Exercise directions:
Reproduce the entries word for word but drop every picture.

Dataset entries:
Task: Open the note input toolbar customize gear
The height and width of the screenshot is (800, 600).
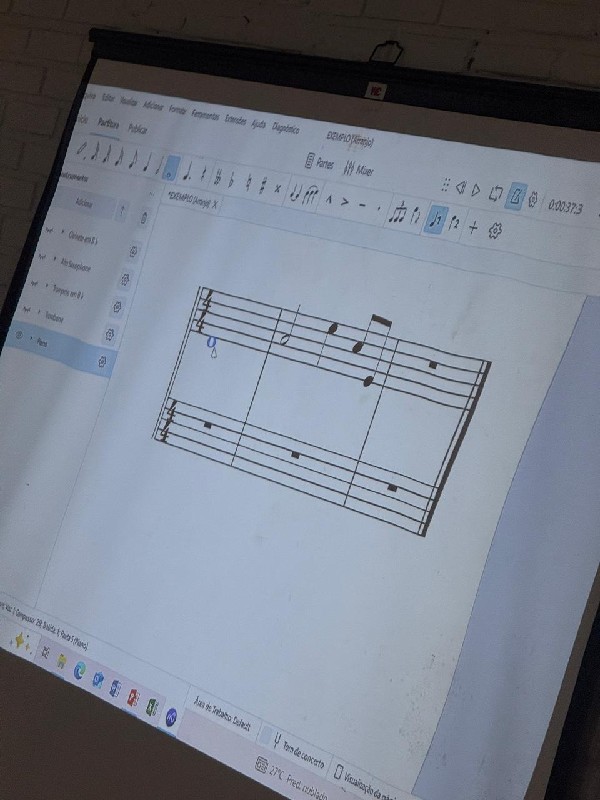Action: (494, 232)
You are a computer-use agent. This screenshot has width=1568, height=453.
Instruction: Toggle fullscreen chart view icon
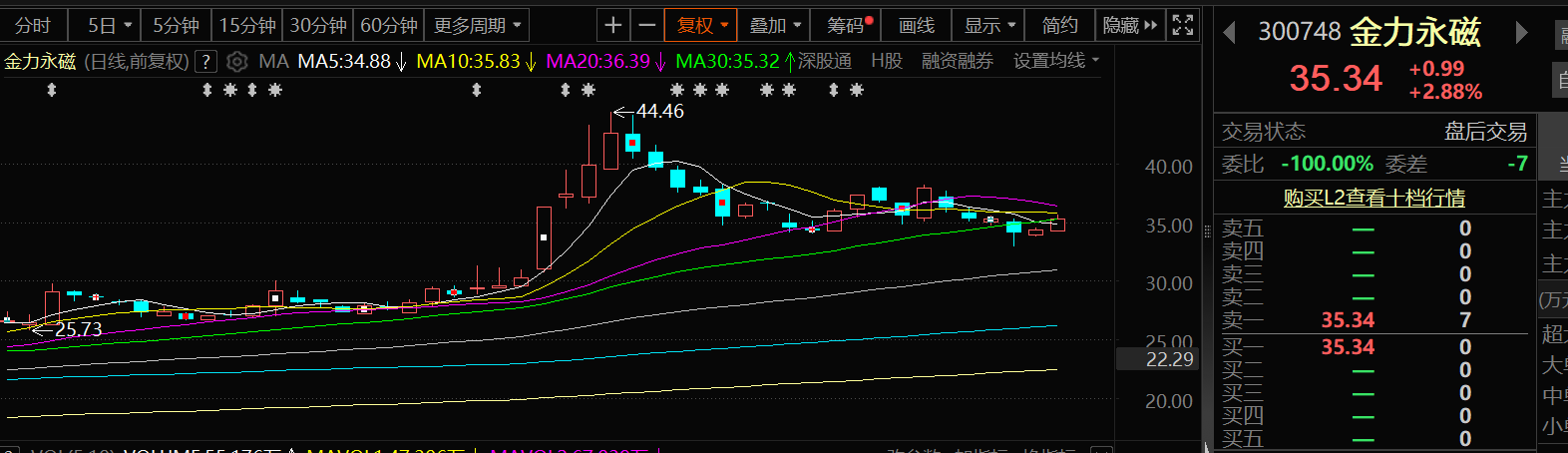[1182, 25]
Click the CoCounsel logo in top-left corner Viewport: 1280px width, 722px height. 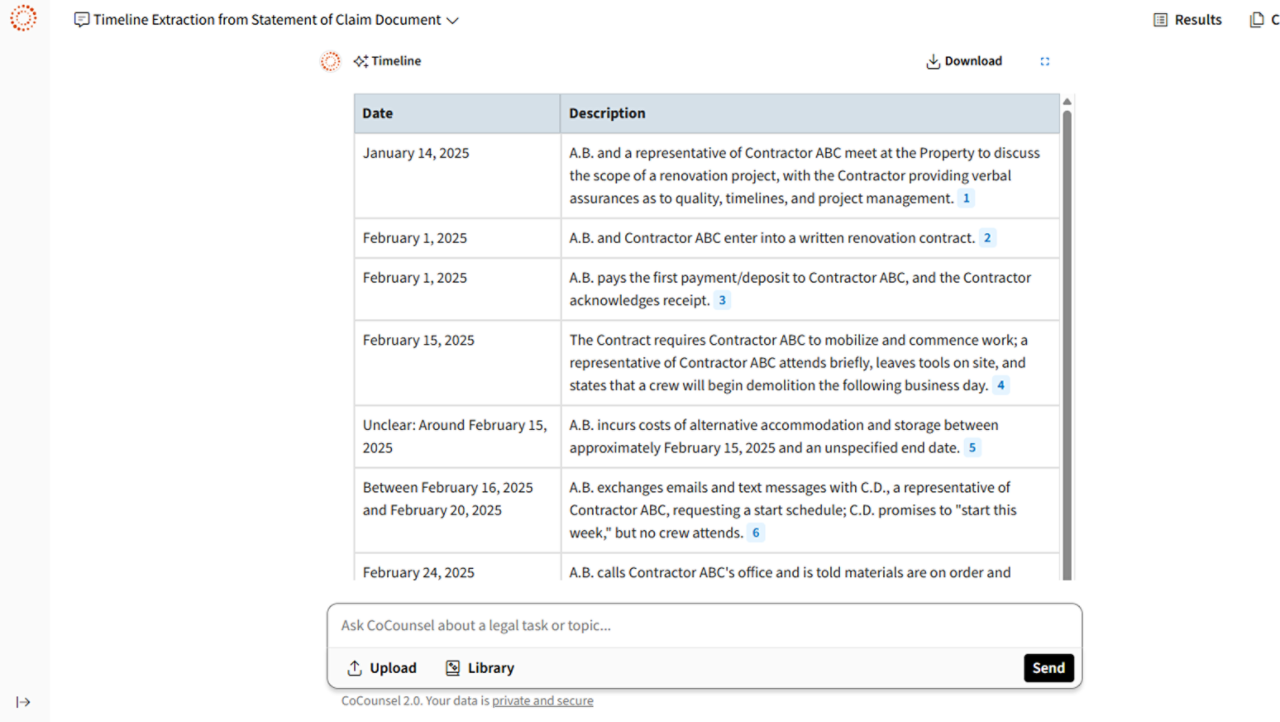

Exercise output:
Task: Open the note input toolbar customize gear
The height and width of the screenshot is (800, 600).
Action: (494, 232)
You are a computer-use agent. This screenshot has width=1568, height=453.
Instruction: Toggle fullscreen chart view icon
[1182, 25]
Click the CoCounsel logo in top-left corner Viewport: 1280px width, 722px height. 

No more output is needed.